PROBLEM TO WORK ON -> In the text below, what served as the General's Headquarters, and where was it?

TEXT TO READ ->
The latter proposition was unanimously agreed to. Their heads were sound. The Army of the Potomac would just halt right there, and allow the Rebel to come up and smash his head against it, to any reasonable extent he desired, as he had to-day. After some two hours the council dissolved, and the officers went their several ways.

Night, sultry and starless, droned on, and it was almost midnight that I found myself peering my way from the line of the Second Corps, back down to the General's Headquarters, which were an ambulance in the rear, in a little peach orchard. All was silent now but the sound of the ambulances, as they were bringing off the wounded, and you could hear them rattle here and there about the field, and see their lanterns. I am weary and sleepy, almost to such an extent as not to be able to sit on my horse. And my horse can hardly move--the spur will not start him--what can be the reason? I know that he has been touched by two or three bullets to-day, but not to wound or lame him to speak of. Then, in riding by a horse that is hitched, in the dark, I got kicked; had I not a very thick boot, the blow would have been likely to have broken my ankle--it did break my temper as it was--and, as if it would cure matters, I foolishly spurred my horse again. No use, he would but walk. I dismounted; I could not lead him along at all, so out of temper I rode at the slowest possible walk to the Headquarters, which I reached at last. General Hancock and Gibbon were asleep in the ambulance. With a light I found what was the matter with "Billy." A bullet had entered his chest just in front of my left leg, as I was mounted, and the blood was running down all his side and leg, and the air from his lungs came out of the bullet-hole. I begged his pardon mentally for my cruelty in spurring him, and should have done so in words if he could have understood me. Kind treatment as is due to the wounded he could understand, and he had it. Poor Billy! He and I were first under fire together, and I rode him at the second Bull Run and the first and second Fredericksburg, and at Antietam after brave "Joe" was killed; but I shall never mount him again--Billy's battles are over.

DATASET EXTRACT ->
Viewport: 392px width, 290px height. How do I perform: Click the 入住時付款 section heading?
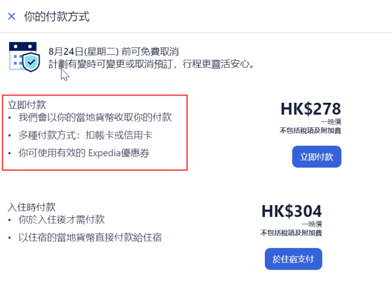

EXERCISE SOLUTION -> An ambulance in the rear, in a little peach orchard.